DA ERICE A CASTELLAMMARE: ECCO PERCHÉ LA SICILIA BRUCIA. ARRIVANO I MEZZI ANTINCENDIO. UNO DEI MOTIVI? PURTROPPO C’È ANCORA LA CONVINZIONE, SPECIE TRA I PRECARI DELLA FORESTALE, CHE, PIÙ FUOCO CI SIA, PIÙ GIORNATE DI LAVORO POSSONO FARE. IL BLOG: I LAVORATORI FORESTALI NON HANNO NESSUN INTERESSE A BRUCIARE. CERCATE DI NON SPARARE MINCHIATE. IGNORANTI!


07 Luglio 2017
Per giorni la Sicilia ha bruciato, in provincia di Trapani da Erice a Castellammare, a Piazza Armerina, a Buonfornello, a Cefalù. La pineta di Chiaramonte Gulfi è scomparsa dopo ventiquattro ore di fuoco. Qualche chilometro più avanti un altro focolaio a Grammichele, nel boschetto che accompagna chi percorre la statale verso Caltagirone. Anche un pezzo della piana di Catania è bruciato per tre giorni. 

«Un attacco ai boschi e all’Isola come mai si era visto in anni recenti», dice l’assessore al Territorio e ambiente, Maurizio Croce. I numeri parlano chiaro: tra il 15 giugno e il 1° luglio si sono registrati 1.450 focolai che hanno distrutto 2.300 ettari di boschi e 13mila ettari di terreni e sterpaglie. Lo scorso anno, nonostante il grande incendio di Cefalù, nello stesso arco di tempo i focolai erano stati 1.287. «Nei giorni di fine giugno sono stati il 20 per cento in più, e nessuno mi venga a parlare di autocombustione: 1.400 focolai significa che ci sono state 1.400 persone che hanno attizzato il fuoco», dice Croce. 

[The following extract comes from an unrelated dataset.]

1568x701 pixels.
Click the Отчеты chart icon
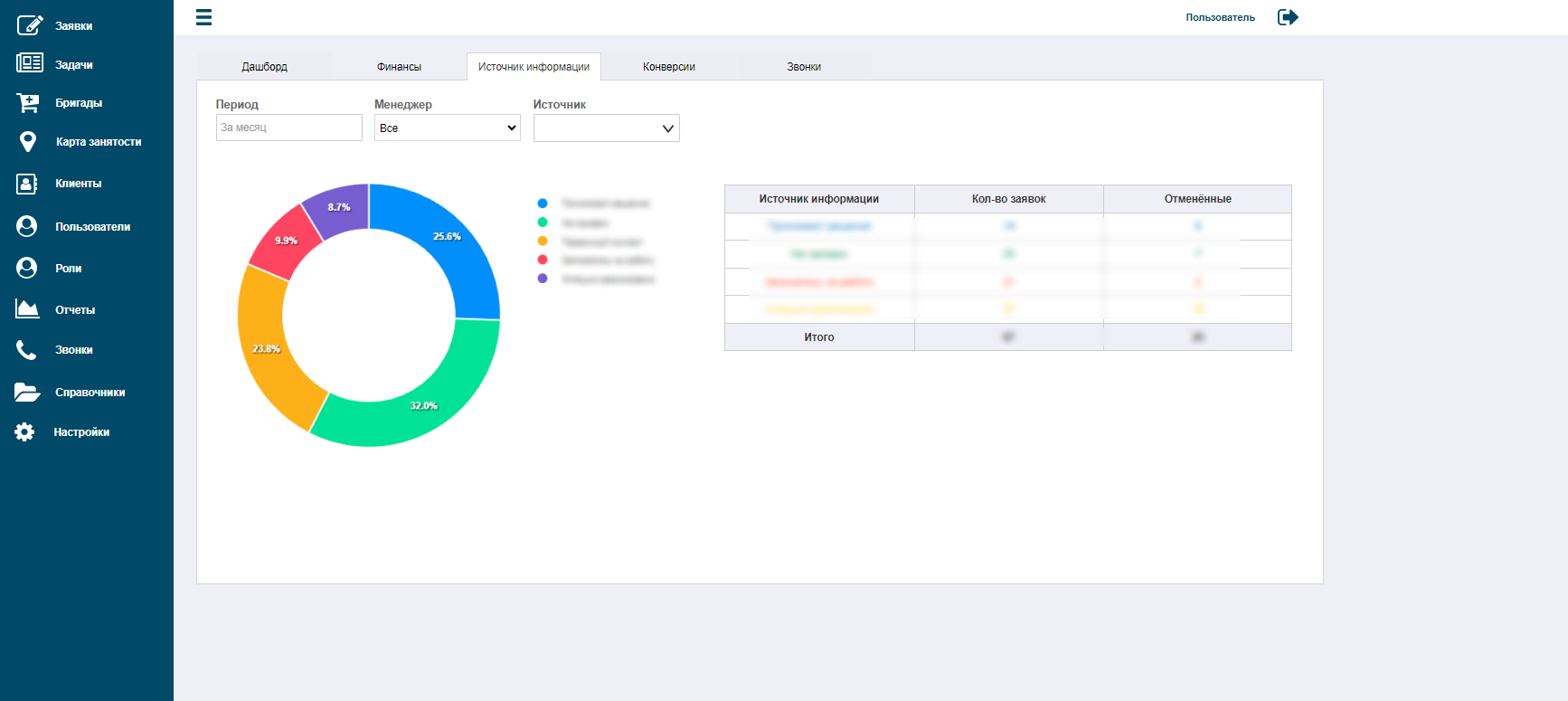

Ma quali sono i motivi per cui ogni estate la Sicilia brucia? Perché questo crescendo di anno in anno? Quali sono le indagini in corso? E, soprattutto, perché non si fanno controlli nel territorio? Ovviamente la pista che stanno seguendo gli inquirenti è quella dei piromani, perché c’è la certezza che si tratti di fiamme dolose e sappiamo che c’è molto malumore fra tanti allevatori — dicono gli inquirenti — a Naso lo scorso anno abbiamo saputo di minacce da parte di allevatori ad alcuni proprietari terrieri che non volevano affittare loro i terreni. Ormai lo stop ai contributi e agli affidamenti di terreni pubblici a chi non ha la certificazione antimafia ha creato un mercato nero di chi cerca di aggirare le norme facendo affittare a prestanome terreni privati». Le fiamme sono spesso una ritorsione o un avvertimento. 

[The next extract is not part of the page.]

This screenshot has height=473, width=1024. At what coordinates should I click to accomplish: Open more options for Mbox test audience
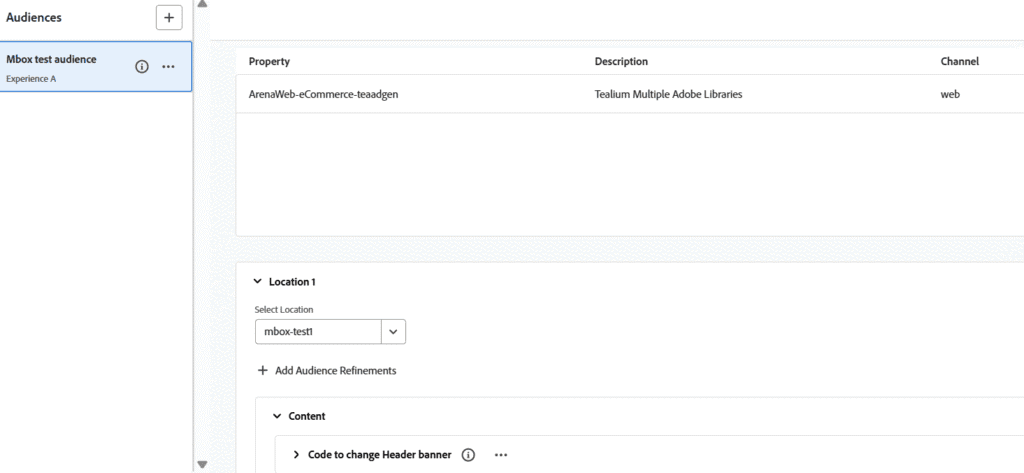pyautogui.click(x=168, y=67)
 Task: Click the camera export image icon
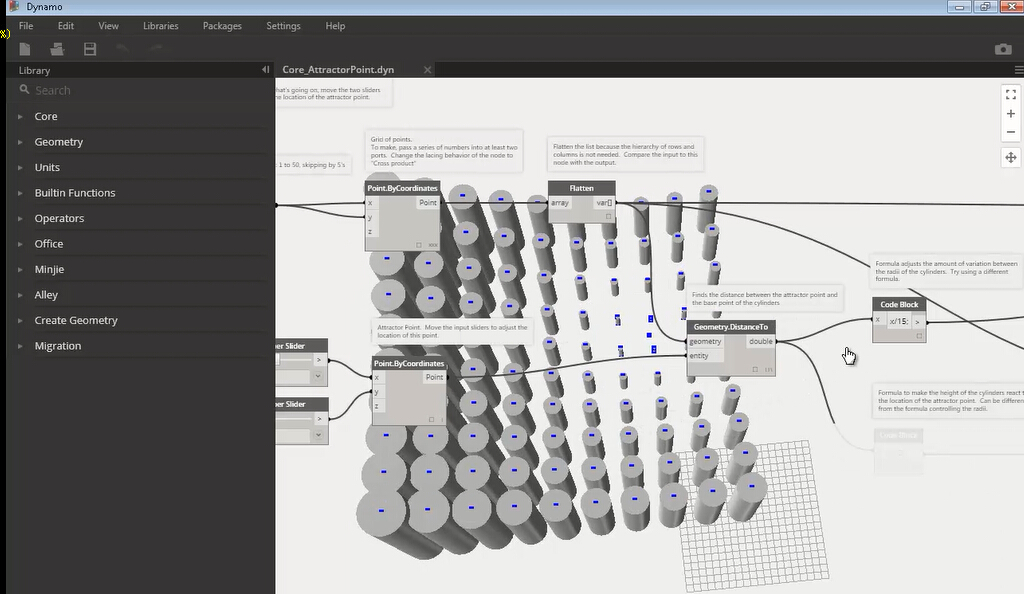tap(1002, 49)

Ma c’è anche un motivo più tecnico, ed è ciò che è accaduto nella zona dei monti sopra Taormina qualche settimana fa. «Stavamo facendo un pattugliamento e abbiamo fermato un allevatore che stava dando fuoco a una parte del suo stesso terreno, ma poi l’incendio gli è scappato di mano e stava coinvolgendo anche il bosco vicino — dicono dall’ispettorato del Corpo forestale — è infatti usanza tra gli allevatori dare fuoco ai terreni per far crescere l’erba alle prime piogge autunnali e dare così da mangiare al loro bestiame».
Mafia dei pascoli, allevatori, ma non solo: lo scorso anno a Trabia fu fermato un bracciante precario della forestale che dava fuoco ad alcuni alberi. Ed è questa la pista che la polizia sta seguendo per gli incendi recenti nell’Ennese.

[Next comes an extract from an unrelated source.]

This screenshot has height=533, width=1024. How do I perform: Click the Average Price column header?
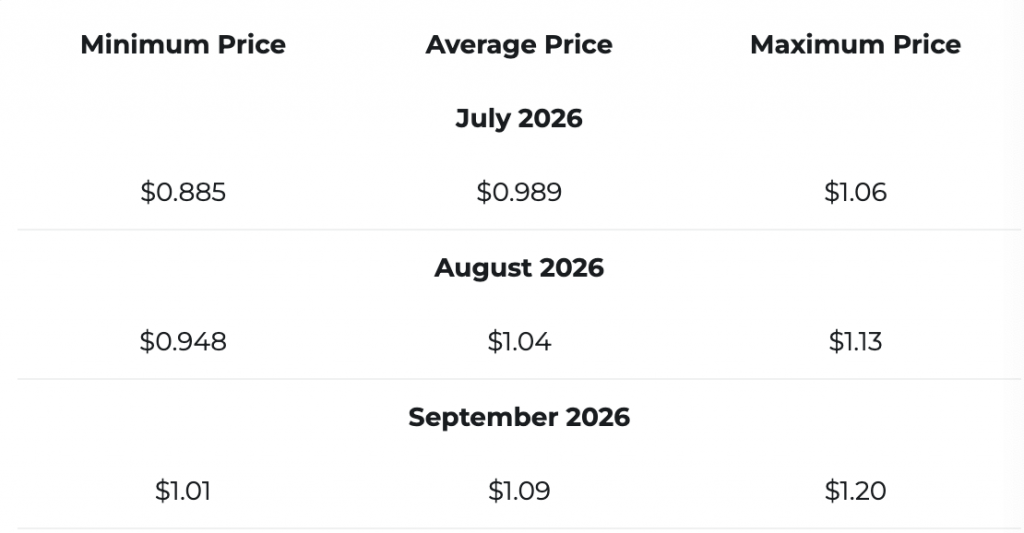pyautogui.click(x=519, y=44)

Purtroppo c’è ancora la convinzione, specie tra i precari della forestale, che, più fuoco ci sia, più giornate di lavoro possono fare. Il problema vero è che i nostri boschi e le nostre campagne sono completamente fuori controllo: polizia e carabinieri non hanno alcuna squadra dedicata a questo tipo di indagini, il Corpo forestale ormai ha pochissimi uomini. Qualche esempio: per tutta la vastissima e boscosissima provincia di Messina ci sono 50 forestali in divisa: nel distaccamento di Floresta c’è un solo ispettore, in quello di Savoca (che dovrebbe controllare 22 comuni dei Nebrodi) gli ispettori sono tre. Insomma, la Sicilia paga 6.500 operai forestali per spegnere gli incendi, e a controllare il territorio invece sono poche decine di dipendenti della Regione. Un altro paradosso siciliano.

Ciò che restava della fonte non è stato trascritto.